The article that I read was, “Toni Morrison’s Beloved: Bodies Returned, Modernism
Revisited,” by Cynthia Dobbs. This essay talks about Beloved and many of the
ways that Morrison uses language to emphasize a characters personality and ways
of using the language to let us know where the character is in time—past or
present. The article summarized many different parts of the book and gave us
more information to further understand it. The part that I found most
interesting was the part in the article where it summarizes why Sethe uses
different words and what they mean.
Dobbs states in the beginning of the article that “Toni
Morrison’s Beloved presents the psychological and aesthetic difficulties, as
well as the cultural and political importance, of narrating the stories and
histories of slave bodies in pain. In doing so, the novel discloses and attacks
one of the fundamental assumptions of slavery and, to some degree, of
present-day racism…” She then continues to tell us that the novel is filled
with the idea of modernism and the ways that she does a “great violence” by “breaking
the back of words”. Here we are introduced to our favorite word—rememory.
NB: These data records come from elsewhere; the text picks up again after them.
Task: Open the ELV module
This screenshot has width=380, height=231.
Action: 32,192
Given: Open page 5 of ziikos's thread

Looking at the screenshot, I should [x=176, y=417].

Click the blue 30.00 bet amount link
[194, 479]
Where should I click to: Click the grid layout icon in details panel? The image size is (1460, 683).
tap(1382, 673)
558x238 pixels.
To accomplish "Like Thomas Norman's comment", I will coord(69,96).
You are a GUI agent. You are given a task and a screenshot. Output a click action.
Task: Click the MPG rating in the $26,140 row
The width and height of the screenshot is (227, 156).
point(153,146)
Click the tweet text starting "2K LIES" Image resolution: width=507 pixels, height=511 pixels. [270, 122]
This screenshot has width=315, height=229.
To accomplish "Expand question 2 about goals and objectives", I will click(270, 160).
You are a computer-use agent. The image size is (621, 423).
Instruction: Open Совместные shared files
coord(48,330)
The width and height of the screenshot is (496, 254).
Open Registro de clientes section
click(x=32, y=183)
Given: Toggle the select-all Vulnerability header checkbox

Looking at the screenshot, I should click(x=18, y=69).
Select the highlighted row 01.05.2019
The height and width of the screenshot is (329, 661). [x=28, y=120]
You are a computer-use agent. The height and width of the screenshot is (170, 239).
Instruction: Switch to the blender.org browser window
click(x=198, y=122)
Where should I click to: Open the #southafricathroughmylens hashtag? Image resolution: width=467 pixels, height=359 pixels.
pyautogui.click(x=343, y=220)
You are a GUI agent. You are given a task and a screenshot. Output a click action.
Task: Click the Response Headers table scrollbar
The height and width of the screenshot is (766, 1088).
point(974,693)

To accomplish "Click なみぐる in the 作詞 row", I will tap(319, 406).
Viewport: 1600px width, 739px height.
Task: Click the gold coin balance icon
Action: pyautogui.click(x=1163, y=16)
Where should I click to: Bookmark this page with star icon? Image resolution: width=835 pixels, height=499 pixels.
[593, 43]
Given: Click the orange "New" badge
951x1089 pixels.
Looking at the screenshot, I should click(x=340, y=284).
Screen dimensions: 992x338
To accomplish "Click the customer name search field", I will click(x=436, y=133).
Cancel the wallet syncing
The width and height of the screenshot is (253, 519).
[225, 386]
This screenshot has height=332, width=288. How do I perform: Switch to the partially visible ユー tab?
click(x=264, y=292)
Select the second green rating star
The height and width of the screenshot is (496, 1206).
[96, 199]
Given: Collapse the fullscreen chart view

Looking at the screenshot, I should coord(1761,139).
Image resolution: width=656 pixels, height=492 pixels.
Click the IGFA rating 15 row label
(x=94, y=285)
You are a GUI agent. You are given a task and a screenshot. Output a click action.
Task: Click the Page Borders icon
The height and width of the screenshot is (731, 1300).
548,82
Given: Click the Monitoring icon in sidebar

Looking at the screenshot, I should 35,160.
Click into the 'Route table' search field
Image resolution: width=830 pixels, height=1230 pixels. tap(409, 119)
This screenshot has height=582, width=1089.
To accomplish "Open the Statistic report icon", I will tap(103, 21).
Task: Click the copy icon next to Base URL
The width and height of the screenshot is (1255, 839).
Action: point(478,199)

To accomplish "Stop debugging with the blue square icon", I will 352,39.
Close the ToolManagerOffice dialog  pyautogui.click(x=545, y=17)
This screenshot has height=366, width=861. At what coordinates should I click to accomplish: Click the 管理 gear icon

“I used to think it was my rememory.” Dobbs tears this word
apart giving us a better understanding of what it really means. “The prefix
suggests the idea of memory as always already re-created: the memory is never a
stable, singular calling up of the past, but rather a partially invented,
subjectively selective narrative of the past.” With this being said, this is
where Morrison brings the modernist meaning of memory being of Sethe’s wanting
to, or desire to remember what has happened in the past. With using this word
it was said that her memories are dangerous and a timeless space. The example
given in the article from our book goes as follows:
"I was talking about time.
It's so hard for me to believe in it. Some things go. Pass on. Some things just
stay. I used to think it was my rememory. You know. Some things you forget.
Other things you never do. But it's not. Places, places are still there. If a
house burns down, it's gone, but the place- the picture of it-stays, and not
just in my rememory, but out there, in the world. What I remember is a picture
floating around out there outside my head. I mean, even if I don't think it,
even if I die, the picture of what I did, or knew, or saw is still out there.
Right in the place where it happened."
When I think of how Sethe is talking to Denver this reminds
me of when Sethe decided to kill Beloved. Her ‘rememory’ of that will never
die. Going off of nothing ever dies, this is where the haunting of Beloved
comes in at 124. This is also explained in the article by which Sethe is still
in a denial mode that nothing ever changes because she is stuck in her ‘rememory’,
her own memory at which nothing can be changed.
I would have to agree with Dobbs points on this because Sethe
never seems to see what is really happening when she knows who Beloved really
is. She wants everything to go back to the way it was, which can’t happen
because she is dead. While Sethe is dreaming of this Beloved is busy trying to
see herself in Sethe’s body. We got to read a couple of pages of what was
happening there on pages 254 and 255. As the novel continues they “thin” and as
the novel comes to an end we see that the chain they have created has to be
broken and they become their “own best thing”.
I believe that the article is a great tool to have an
explanation to certain pieces of the text. Dobbs does a great job of showing
and telling us about what Sethe and other character’s language means as a whole
and the modernist twist that Morrison put on some of the characters. I found
this article to be an easy flowing article filled with a lot of great information.